Более доброго и внимательного человека, чем Георгий Балл, было не найти. Фото автора |
В моей жизни был Балл. Нет, не танцевальный, не штормовой и не оценочный, а самый настоящий, человеческий, чей масштаб ума и таланта способен вместить целую галактику.
В 1991 году в Коктебеле поэт Генрих Сапгир познакомил меня с Георгием Александровичем Баллом. Это был не самый легкий период в его жизни. В 1989 году трагически оборвался земной путь его сына, замечательного художника-сюрреалиста Андрея Демыкина, а в 1990-м он потерял жену – Галину. Это была замечательная творческая семья, каждый из членов которой был человеком искусства и самодостаточной личностью.
Говорили в тот вечер больше о литературе. Не замечая, как постепенно уменьшался в стеклянной трехлитровой банке коктебельский рислинг. Георгий Александрович был мрачен, цитировал Осипа Мандельштама, вкладывая в слова поэта свои чувства и размышления. Казалось, Георгий Александрович обращался этими стихами к самому себе. Его могучее телосложение, сократовский лоб и раскатистый голос сразу же заполнили все пространство литфондовской веранды.
Обычно курортные знакомства недолговечны, но наша встреча стала исключением из правил. И вот однажды московским вечером в моей квартире раздался телефонный звонок: «Герман, здравствуйте! Это Георгий Балл. Я хочу пригласить вас на презентацию и подарить вам книгу рассказов, оформленную моим сыном». Так книга «Дом из дождя» стала путеводителем нашей дружбы. На книге автограф: «Дорогому Герману, поэту, которого я очень люблю». Теперь это уже раритет.

------------------------

Задание к выполнению:
Переведите на английский язык предложение из отрывка о Георгии Балле: «Обычно курортные знакомства недолговечны, но наша встреча стала исключением из правил». Опирайтесь только на сведения из этого отрывка.

------------------------

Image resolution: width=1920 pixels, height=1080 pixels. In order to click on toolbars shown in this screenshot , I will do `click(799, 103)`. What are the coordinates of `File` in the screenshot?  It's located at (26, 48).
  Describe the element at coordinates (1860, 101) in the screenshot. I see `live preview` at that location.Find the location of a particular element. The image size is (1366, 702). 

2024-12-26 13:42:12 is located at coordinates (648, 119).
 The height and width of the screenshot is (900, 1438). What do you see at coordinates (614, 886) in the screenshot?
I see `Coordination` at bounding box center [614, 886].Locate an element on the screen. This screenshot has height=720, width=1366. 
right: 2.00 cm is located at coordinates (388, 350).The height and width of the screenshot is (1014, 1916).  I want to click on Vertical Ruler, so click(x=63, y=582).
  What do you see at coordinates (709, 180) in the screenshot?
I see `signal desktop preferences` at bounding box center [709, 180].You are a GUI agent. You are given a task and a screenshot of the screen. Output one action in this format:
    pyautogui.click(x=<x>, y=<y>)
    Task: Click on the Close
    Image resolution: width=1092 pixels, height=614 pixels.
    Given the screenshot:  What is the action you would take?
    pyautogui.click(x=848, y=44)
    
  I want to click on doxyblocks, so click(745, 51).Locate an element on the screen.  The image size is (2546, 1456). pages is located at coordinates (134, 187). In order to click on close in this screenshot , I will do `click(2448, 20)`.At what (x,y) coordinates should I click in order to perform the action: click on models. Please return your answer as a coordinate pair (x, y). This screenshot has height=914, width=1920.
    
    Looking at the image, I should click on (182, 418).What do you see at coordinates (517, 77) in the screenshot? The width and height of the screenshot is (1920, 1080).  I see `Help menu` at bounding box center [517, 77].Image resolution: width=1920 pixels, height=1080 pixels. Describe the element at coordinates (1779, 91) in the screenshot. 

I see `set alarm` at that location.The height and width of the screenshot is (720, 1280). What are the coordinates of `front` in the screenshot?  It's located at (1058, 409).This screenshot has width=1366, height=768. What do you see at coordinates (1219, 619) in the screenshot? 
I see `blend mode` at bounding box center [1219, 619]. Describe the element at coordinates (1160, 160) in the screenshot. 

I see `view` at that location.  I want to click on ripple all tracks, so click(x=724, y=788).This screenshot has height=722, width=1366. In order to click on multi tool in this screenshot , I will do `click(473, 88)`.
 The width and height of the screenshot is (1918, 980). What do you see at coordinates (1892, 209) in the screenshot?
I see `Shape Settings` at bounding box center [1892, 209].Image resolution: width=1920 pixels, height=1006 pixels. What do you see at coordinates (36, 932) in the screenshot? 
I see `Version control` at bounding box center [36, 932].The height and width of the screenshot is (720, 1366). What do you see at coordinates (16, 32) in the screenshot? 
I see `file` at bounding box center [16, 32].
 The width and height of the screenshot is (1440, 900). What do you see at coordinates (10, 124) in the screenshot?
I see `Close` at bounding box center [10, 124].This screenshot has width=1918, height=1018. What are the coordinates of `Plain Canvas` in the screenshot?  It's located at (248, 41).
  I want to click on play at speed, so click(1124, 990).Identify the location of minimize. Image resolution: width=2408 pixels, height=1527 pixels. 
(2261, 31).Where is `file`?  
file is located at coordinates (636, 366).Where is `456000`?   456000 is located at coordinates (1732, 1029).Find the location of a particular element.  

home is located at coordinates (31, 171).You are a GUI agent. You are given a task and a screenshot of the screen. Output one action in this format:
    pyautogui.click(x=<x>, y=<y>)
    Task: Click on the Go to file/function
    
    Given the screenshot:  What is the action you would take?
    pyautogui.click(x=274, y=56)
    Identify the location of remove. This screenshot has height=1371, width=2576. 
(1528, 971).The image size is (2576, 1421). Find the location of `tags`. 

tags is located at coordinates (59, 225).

------------------------

Результат выполнения:
Resort acquaintances are usually short-lived, but our meeting turned out to be an exception to the rule.